Day of Remembrance Part 1 – Challenger

challenger_crewThe following is a re-post from January 28, 2011 and the 25th Anniversary of the Challenger Disaster….

It’s a beautiful, January-winters day in Indiana, Pennsylvania. Yesterday’s mix of rain and snow has left us with a wonderful coating of heavy whiteness –you know, the kind that sticks to everything and makes good snowmen!

I love working in the outdoors, always have. Whether it’s in the spring, summer, autumn, or winter, using my hands and getting close to nature affords me the special time to dream,  think, and de-clutter my mind. This morning as I wondered outdoors to remove the icy accumulated precipitation from our driveway, I found myself entertaining a strange sense of déjà vu – looking to the sky and wondering back to an oddly similar day 25 years ago.

It was some of the greatest news a young boy could receive – no school!  A winter blast had left our small hometown buried in a heap of snow and there was no time to waste! I bundled up – well, as bundled as teenage boys like to get, and hurried out to do my part in clearing up the neighborhood and securing my piggybank to pay for more flying lessons, all while my mother yelled at me to cover my ears. Ears? Who needs ears? Did you hear something? Ah, wintertime…it was grand!

Now my parents and I had an unspoken deal; if I shoveled out the walks and parking spaces first, I was then permitted to make a few extra bucks by offering my services to the neighborhood. I had done this for years, and today was no different. My customers were expecting me, and neither snow nor freezing rain would keep me from my appointed routes!

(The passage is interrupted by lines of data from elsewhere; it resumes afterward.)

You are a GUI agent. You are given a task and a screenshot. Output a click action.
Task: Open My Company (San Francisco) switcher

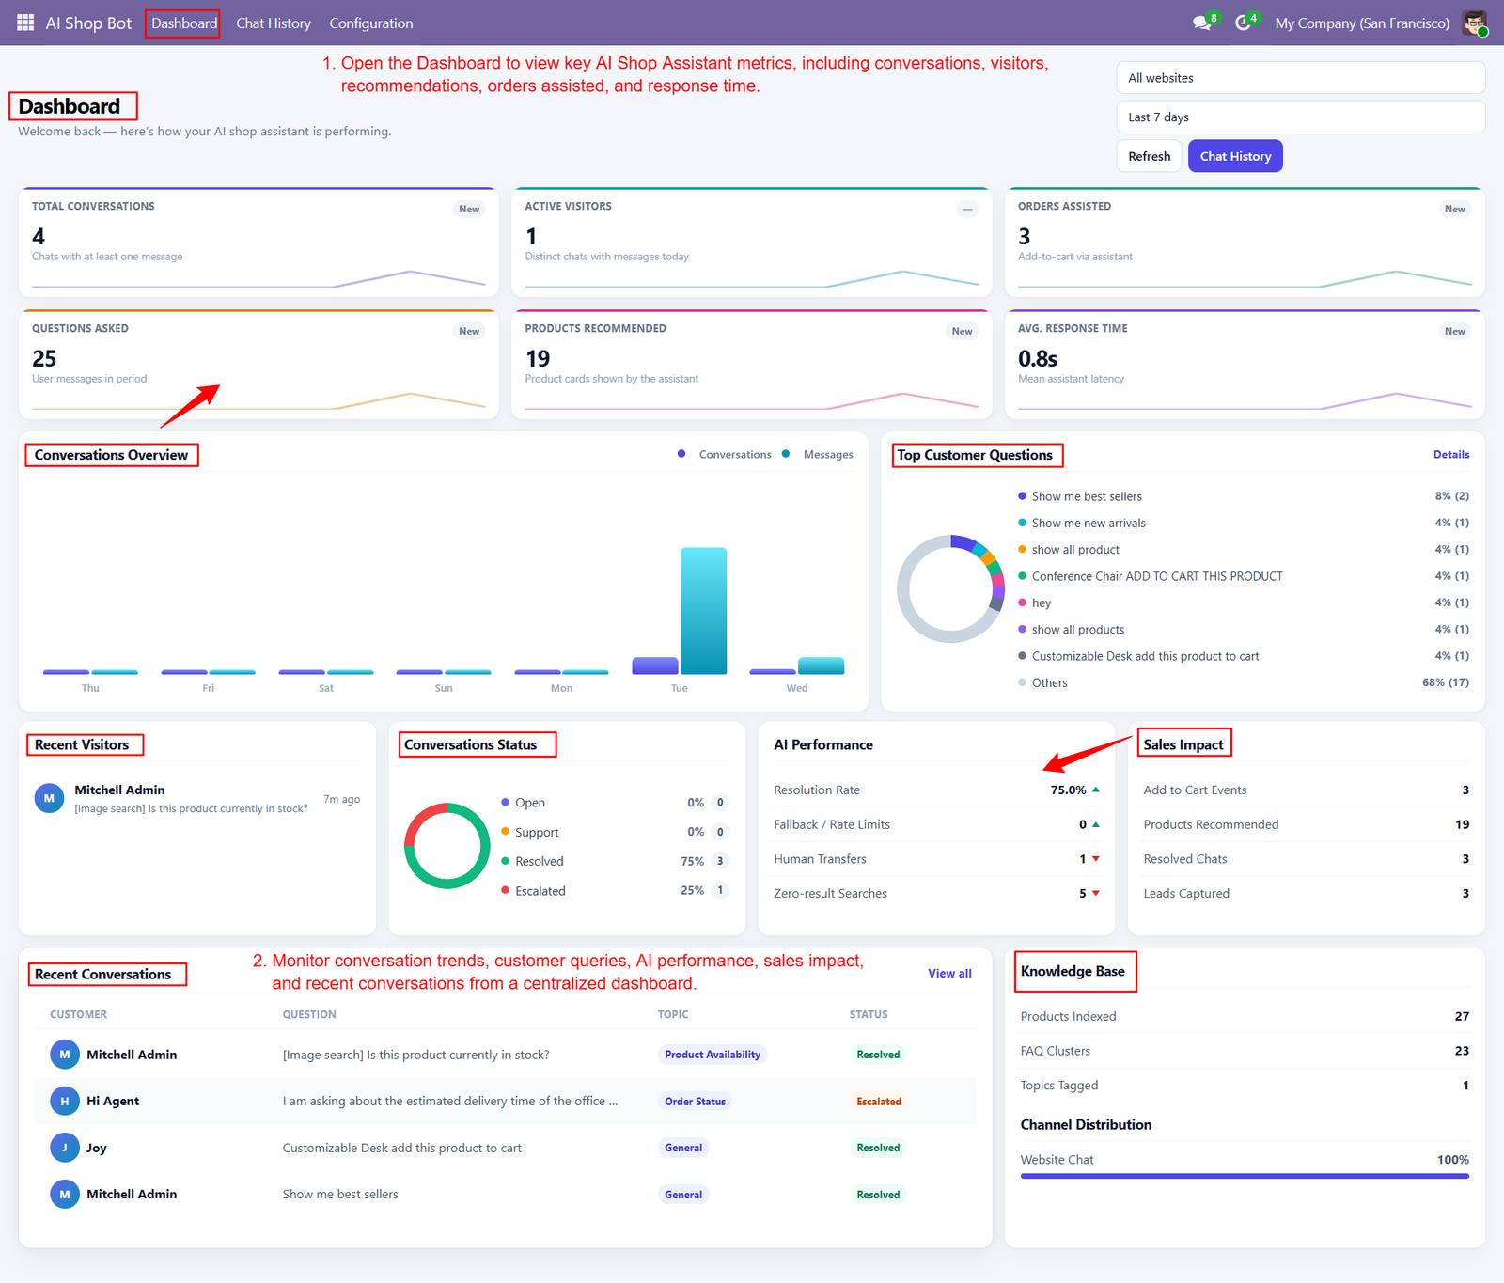pyautogui.click(x=1362, y=23)
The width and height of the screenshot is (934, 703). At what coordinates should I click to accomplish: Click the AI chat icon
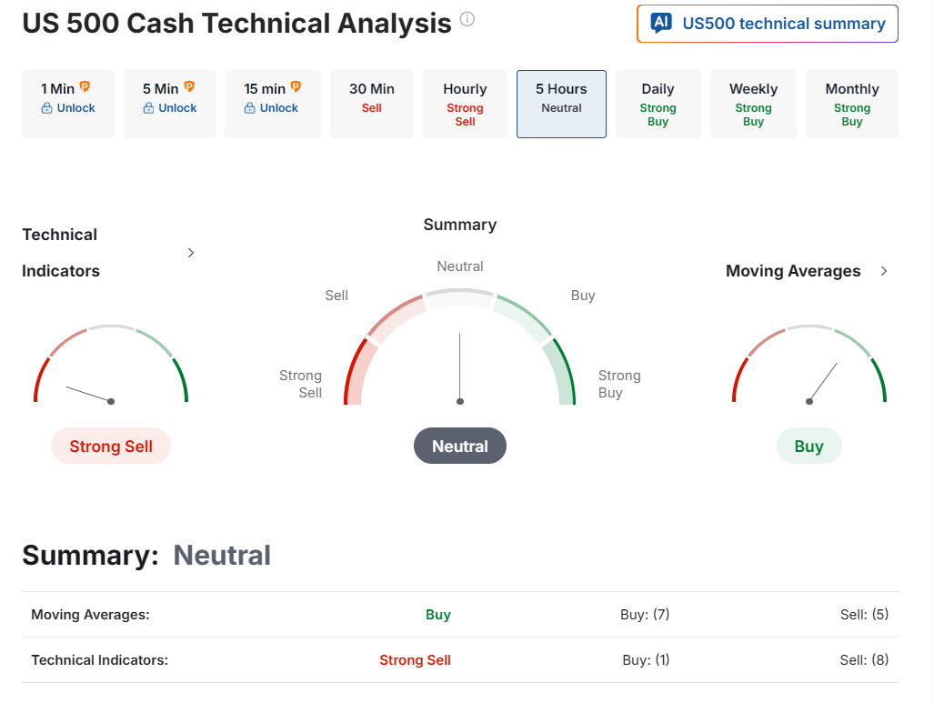pos(661,24)
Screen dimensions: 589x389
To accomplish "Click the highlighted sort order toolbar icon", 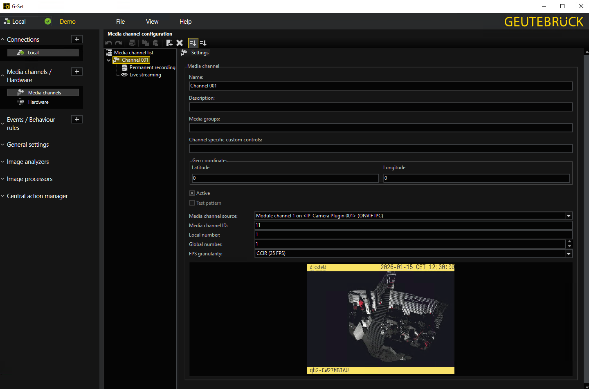I will click(193, 43).

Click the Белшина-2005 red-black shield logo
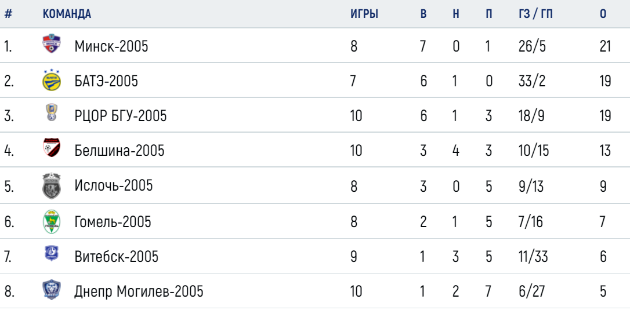(52, 147)
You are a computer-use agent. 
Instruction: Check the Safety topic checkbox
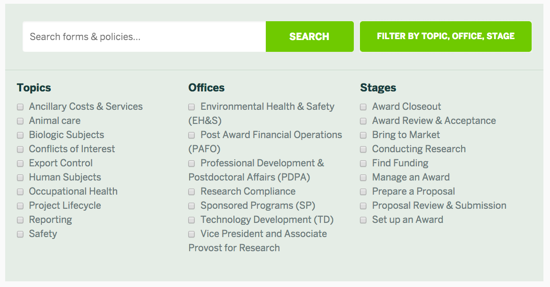coord(20,234)
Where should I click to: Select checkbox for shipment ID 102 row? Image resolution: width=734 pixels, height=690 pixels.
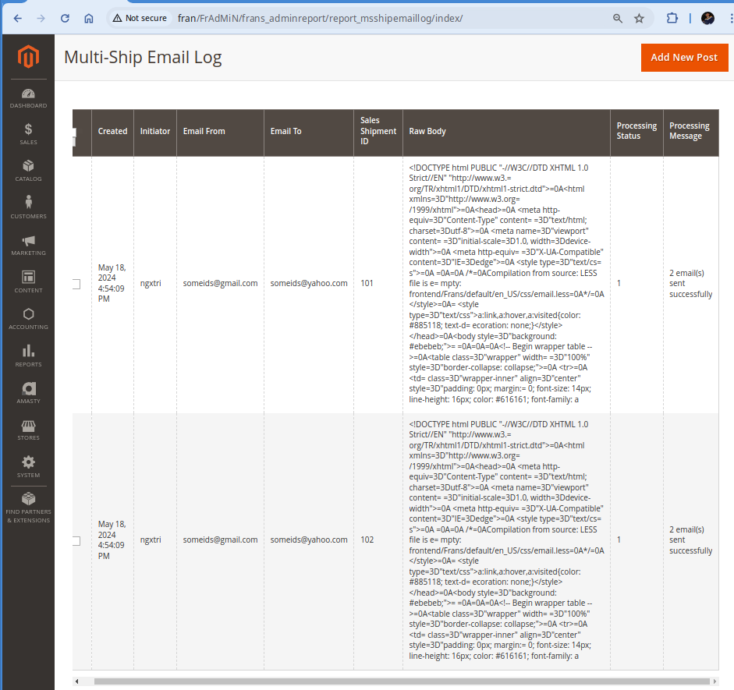[x=76, y=540]
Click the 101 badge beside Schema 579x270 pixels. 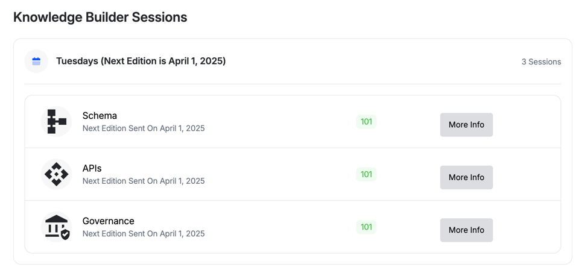(366, 122)
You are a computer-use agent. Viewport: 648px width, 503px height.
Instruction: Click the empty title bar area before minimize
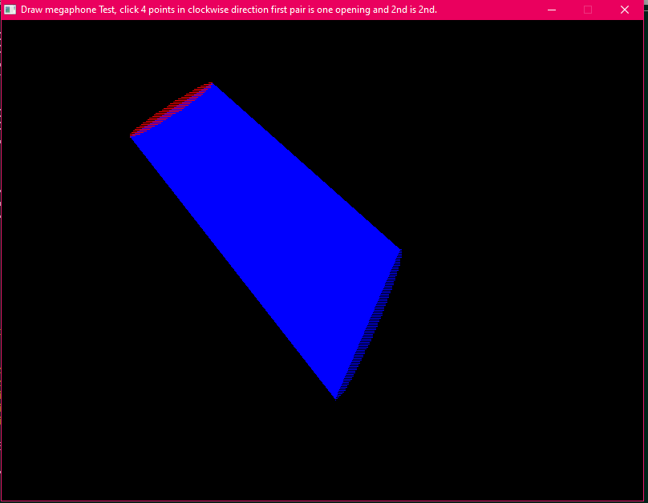click(x=489, y=10)
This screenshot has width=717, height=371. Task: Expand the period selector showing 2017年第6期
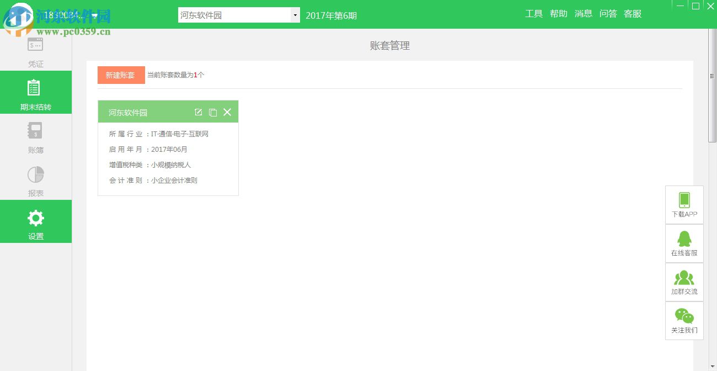click(x=331, y=16)
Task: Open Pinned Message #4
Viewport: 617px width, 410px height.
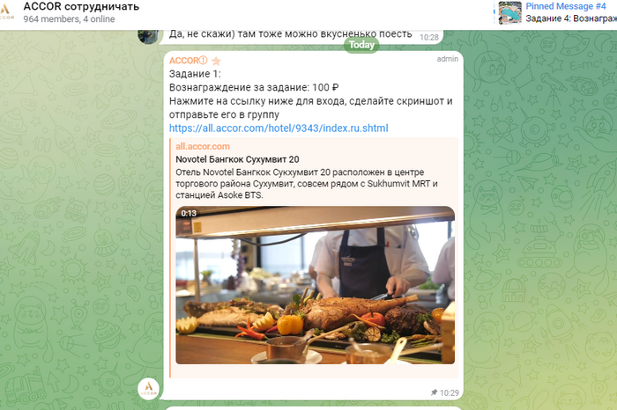Action: pyautogui.click(x=566, y=6)
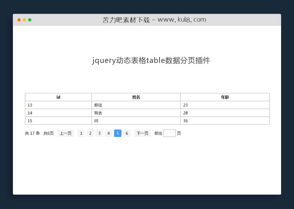Select page number 3

99,133
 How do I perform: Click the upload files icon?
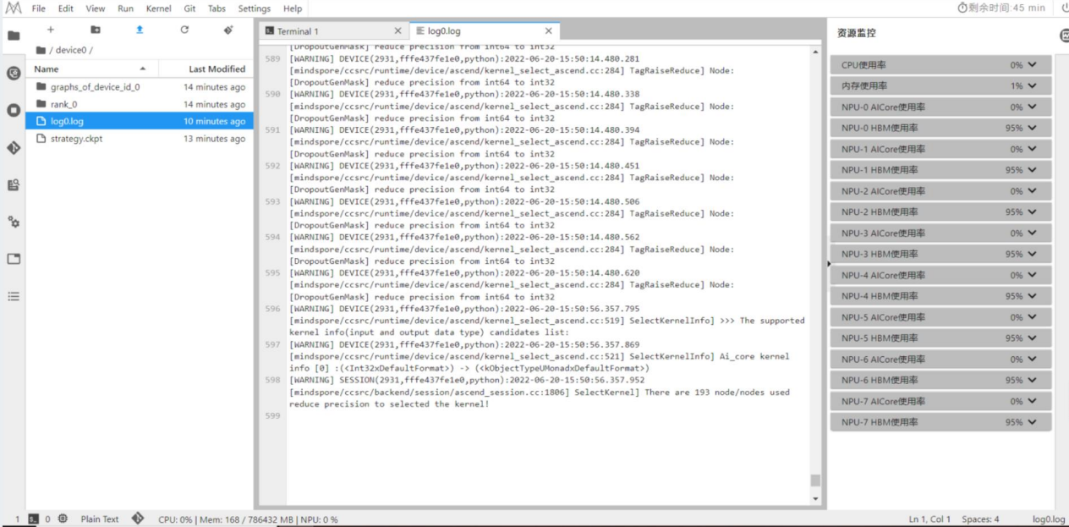point(140,30)
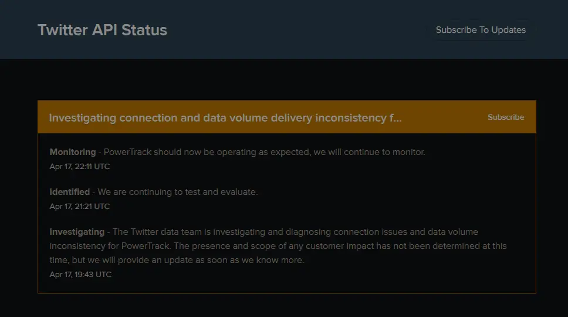
Task: Click the bold Investigating status label
Action: click(77, 232)
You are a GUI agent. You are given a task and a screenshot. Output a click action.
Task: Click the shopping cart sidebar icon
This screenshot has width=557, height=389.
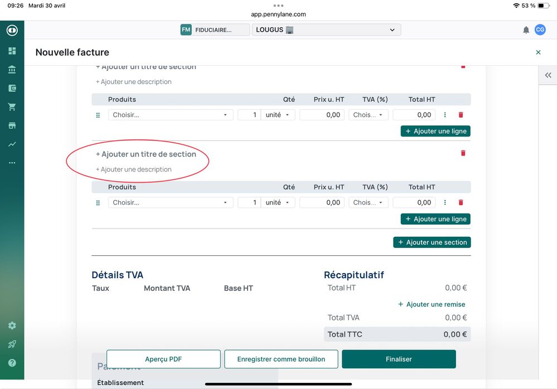tap(12, 106)
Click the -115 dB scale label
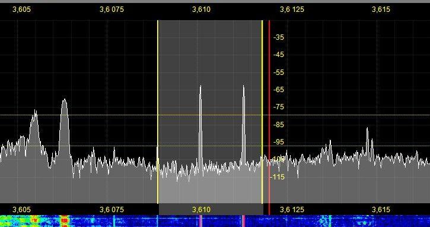430x227 pixels. (278, 177)
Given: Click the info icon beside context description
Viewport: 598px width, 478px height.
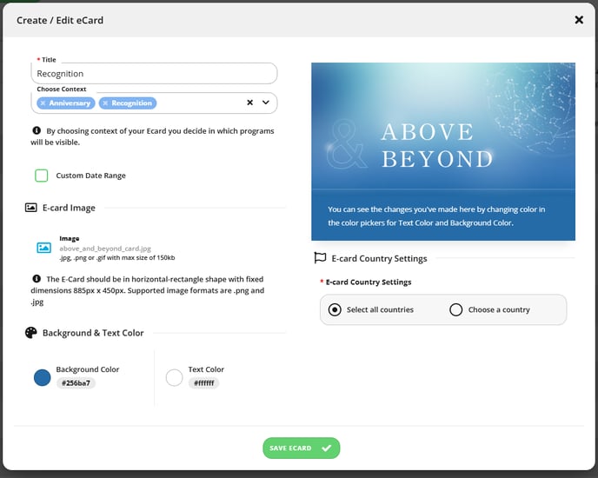Looking at the screenshot, I should [x=37, y=130].
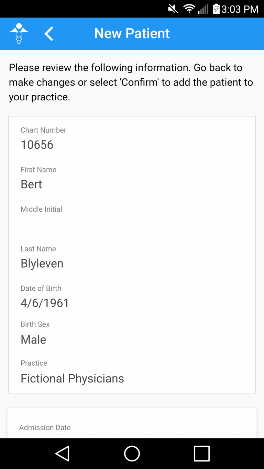Tap the date of birth 4/6/1961
Viewport: 264px width, 469px height.
coord(45,303)
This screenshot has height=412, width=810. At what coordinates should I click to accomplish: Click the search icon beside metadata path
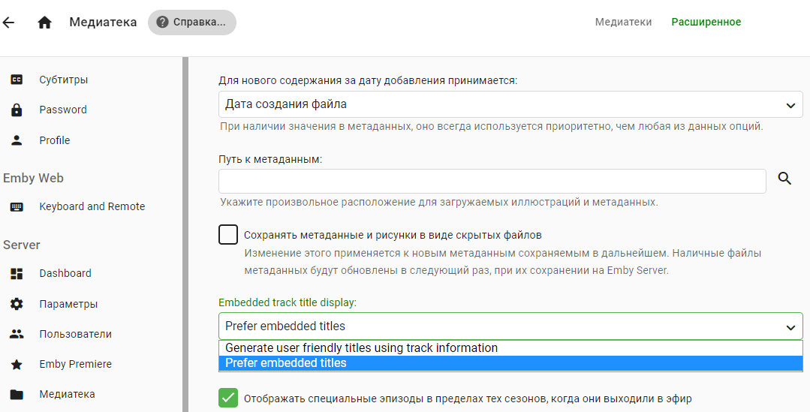click(x=784, y=179)
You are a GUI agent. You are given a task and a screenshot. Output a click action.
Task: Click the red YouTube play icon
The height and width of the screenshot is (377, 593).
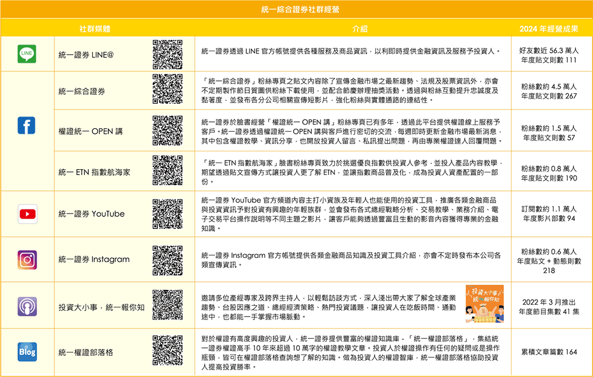click(27, 214)
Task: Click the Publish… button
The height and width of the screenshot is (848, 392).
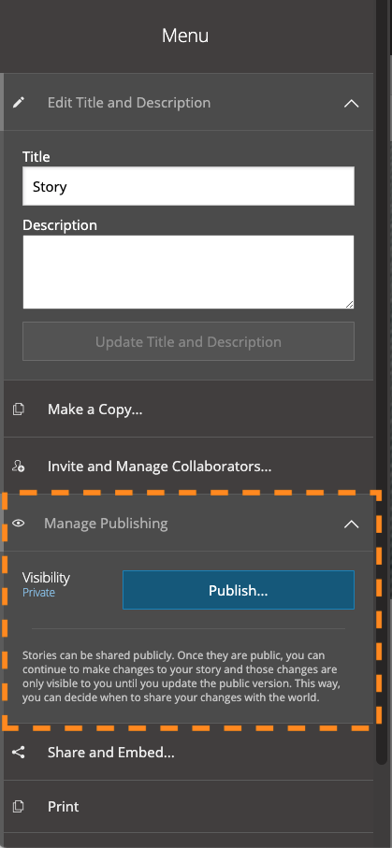Action: 239,590
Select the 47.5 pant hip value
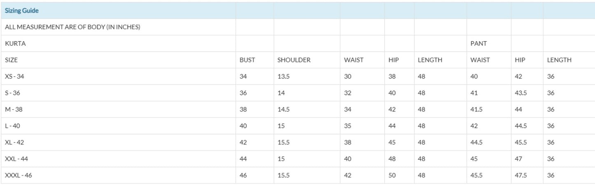Viewport: 595px width, 189px height. (x=520, y=175)
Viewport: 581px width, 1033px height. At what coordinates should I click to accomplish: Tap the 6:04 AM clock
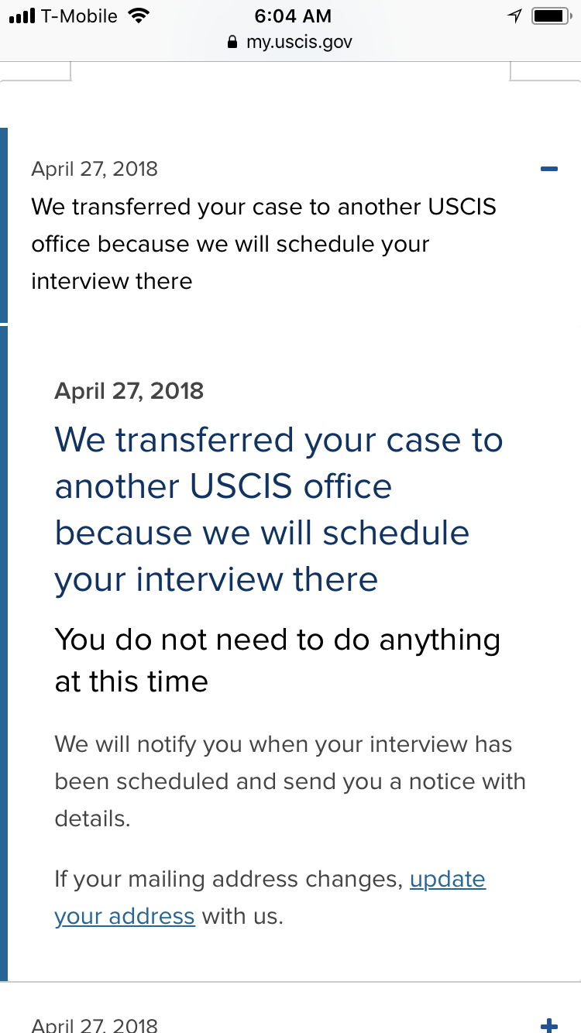(292, 15)
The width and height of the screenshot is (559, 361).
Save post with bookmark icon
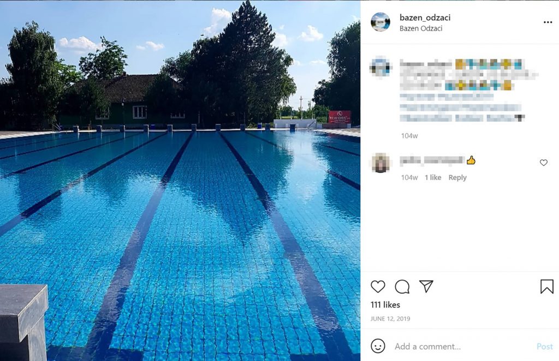pyautogui.click(x=546, y=287)
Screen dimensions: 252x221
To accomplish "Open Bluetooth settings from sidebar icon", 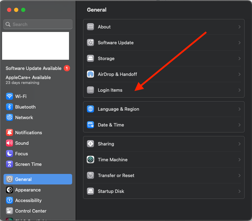I will click(10, 107).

I started at our front door and quickly worked my way out to the street. It was a heavy, wet snow. I remember stopping to catch my breath and listening to the silence of this gorgeous morning. The sun was peeking through the intermittent clouds of what was left of the storm, and my eyes squinted in an attempt to look at the sky. It was an awesome sight, but as much as I loved it, today my heart and head were in a relatively warmer, tropical paradise on the shorelines of mid-Florida.

Today was the BIG day! NASA was launching a teacher, Christa McAuliffe, and her astronaut colleagues into space aboard the Shuttle Challenger. Having no school, combined with the fact that I was a spaceflight enthusiast and astronaut-wannabe, made the deal even sweeter. It didn’t matter how heavy that snow was, I was on course to set a record so I could get back inside to catch the liftoff.

I promptly and thoroughly cleaned our portion of Penn Street, and headed back inside. The warmth of our home clashed with the coldness of my weather-beaten face and ears setting them on fire, but I didn’t dare complain. I’d just get a look and an “I told you so”, so what was the point in being wrong and heaping a sack of self-humiliation on my day?  It was better to make a cup of hot chocolate, appear to be right, and head to my room to lick my wounds in private.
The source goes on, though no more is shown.